(Entries on target coordinates)
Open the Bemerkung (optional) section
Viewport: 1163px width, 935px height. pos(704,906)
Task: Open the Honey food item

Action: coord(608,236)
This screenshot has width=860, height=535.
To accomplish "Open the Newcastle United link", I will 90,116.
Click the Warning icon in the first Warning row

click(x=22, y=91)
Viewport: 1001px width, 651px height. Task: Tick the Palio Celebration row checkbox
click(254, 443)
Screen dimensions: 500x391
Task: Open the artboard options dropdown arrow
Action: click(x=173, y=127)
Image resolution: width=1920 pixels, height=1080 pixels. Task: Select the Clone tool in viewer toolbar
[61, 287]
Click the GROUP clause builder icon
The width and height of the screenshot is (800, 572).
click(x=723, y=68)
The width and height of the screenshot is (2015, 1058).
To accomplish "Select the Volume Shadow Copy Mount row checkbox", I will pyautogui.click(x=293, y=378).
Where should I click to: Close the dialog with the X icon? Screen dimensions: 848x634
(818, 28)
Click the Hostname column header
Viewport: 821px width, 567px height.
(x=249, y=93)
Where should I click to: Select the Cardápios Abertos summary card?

**Exercise directions**
Rewrite the stretch of the listing from the line containing "Image resolution: width=1920" through the end of the listing as a JSON list of strings, one string per line, leaving out blank lines.

**Exercise answer**
[
  "Image resolution: width=1920 pixels, height=1080 pixels. Task: Select the Clone tool in viewer toolbar",
  "[61, 287]",
  "Click the GROUP clause builder icon",
  "The width and height of the screenshot is (800, 572).",
  "click(x=723, y=68)",
  "The width and height of the screenshot is (2015, 1058).",
  "To accomplish \"Select the Volume Shadow Copy Mount row checkbox\", I will pyautogui.click(x=293, y=378).",
  "Where should I click to: Close the dialog with the X icon? Screen dimensions: 848x634",
  "(818, 28)",
  "Click the Hostname column header",
  "Viewport: 821px width, 567px height.",
  "(x=249, y=93)",
  "Where should I click to: Select the Cardápios Abertos summary card?"
]